W 1998 roku dostałem swojego pierwszego peceta. Potężnego (jak na tamte czasy) Celerona 333 z 32 MB RAM, akceleratorem graficznym VooDoo 2 8MB i (kolorową!) drukarką atramentową.
Czary, panie, czary. Używałem go aż do okolic 2005 roku. Dzięki poprawkom, hackom i ciężkiej pracy dało się na nim pracować nawet wtedy, mimo że uruchomienie jednocześnie komunikatora Gadu-Gadu i (superlekkiej) przeglądarki potrafiło zwolnić sprzęt do ślimaczego tempa.
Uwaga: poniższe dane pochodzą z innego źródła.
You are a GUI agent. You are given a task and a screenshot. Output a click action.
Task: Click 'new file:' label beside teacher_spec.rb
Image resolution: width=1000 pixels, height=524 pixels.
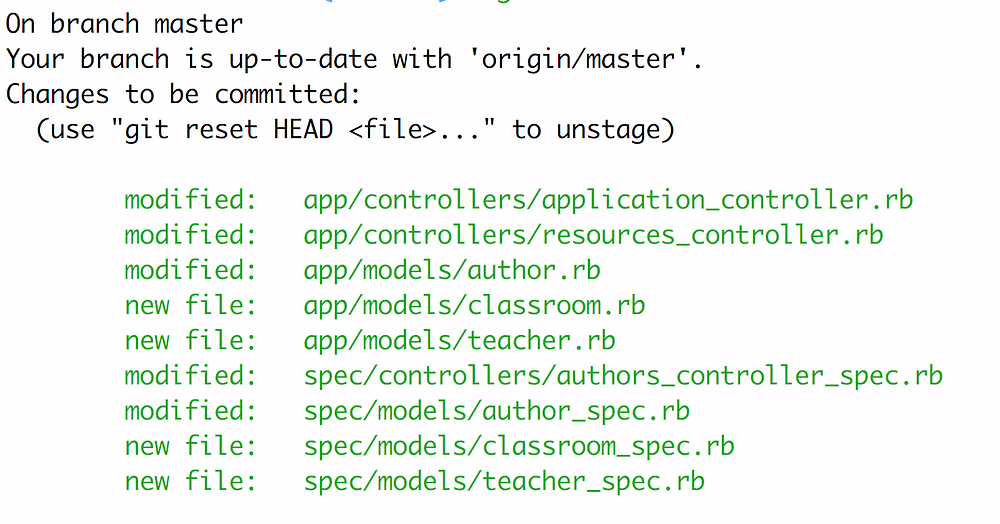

Mogłem nawet odtwarzać na nim Divxowe filmy… ale tylko na specjalnej, lekkiej dystrybucji Linuksa służącej do oglądania filmów. Ta za to nie wykrywała mojej karty dźwiękowej, więc audio odtwarzane było bzyczeniem przez… PC Speaker!
To były szalone czasy. 🙂
Jakimś cudem sprzęt ten dożył do dziś i po ponad 10 latach udało mi się go odzyskać. Postanowiłem więc tchnąć w niego drugie życie! Zresztą, zawsze chciałem mieć swój własny „retrokomputer” do grania w gry, które nie lubią się ze współczesnymi systemami, a ceny niektórych części potrafią osiągać zawrotne kwoty.